Tata Midcap Growth Fund
Franklin India High Growth Companies Fund
Franklin India Prima Fund
Reliance Banking Fund
Reliance Small Cap Fund
Aditya Birla Sun Life Banking & Financial Services Fund
Motilal Oswal Most Focused Multicap 35 Fund (Now called Motilal Oswal Multicap 35 Fund)

I am investing Rs 10,000 in each of these schemes. All these mutual fund schemes are under the direct plan, and I have chosen the growth option. I am 42 years old. How much money would I make by the time I am 60 years old – that is in 18 years?

— Vivek Thapar

An aggressive investor is supposed to invest mostly in midcap and smalllcap schemes. They can also invest in multicap or largecap schemes to reduce risk by diversifying their portfolio.

You are currently investing in seven schemes. You are investing in two midcap schemes, one smallcap scheme, one multicap scheme, one focused multicap scheme, and two sector schemes. Here are a few quick observations:

Two schemes are underperforming in both one- and three-year periods. Tata Midcap Growth Fund is underperforming its benchmark and category in both one- and three-year periods.

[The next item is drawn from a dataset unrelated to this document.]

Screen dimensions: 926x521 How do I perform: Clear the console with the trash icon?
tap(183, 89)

Franklin India Focused Equity Fund (called High Growth Companies Fund before re-categorisation) is a focused multicap scheme. The scheme is underperforming its benchmark and category in one- and three-year horizons. Keep a close watch on these schemes.

The other three schemes are good performers. Franklin India Prima Fund is a good midcap scheme. Motilal Oswal Multicap 35 Fund is a good multicap scheme. Reliance Small Cap Fund is a good smallcap scheme.

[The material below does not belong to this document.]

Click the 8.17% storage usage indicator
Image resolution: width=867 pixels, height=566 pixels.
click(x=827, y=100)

It is not easy to predict the returns from equity mutual funds. The performance depends on the performance of the stock market. And it is not possible to predict the future course of the market. However, if you continue investing the same amount every month for the next 18 years, and assuming an average CAGR of 12 per cent, you may be able to create a corpus of around Rs 5.36 core in 18 years.

It is always better to increase your investment in line with every increase in your income to realise your financial goals without any difficulty.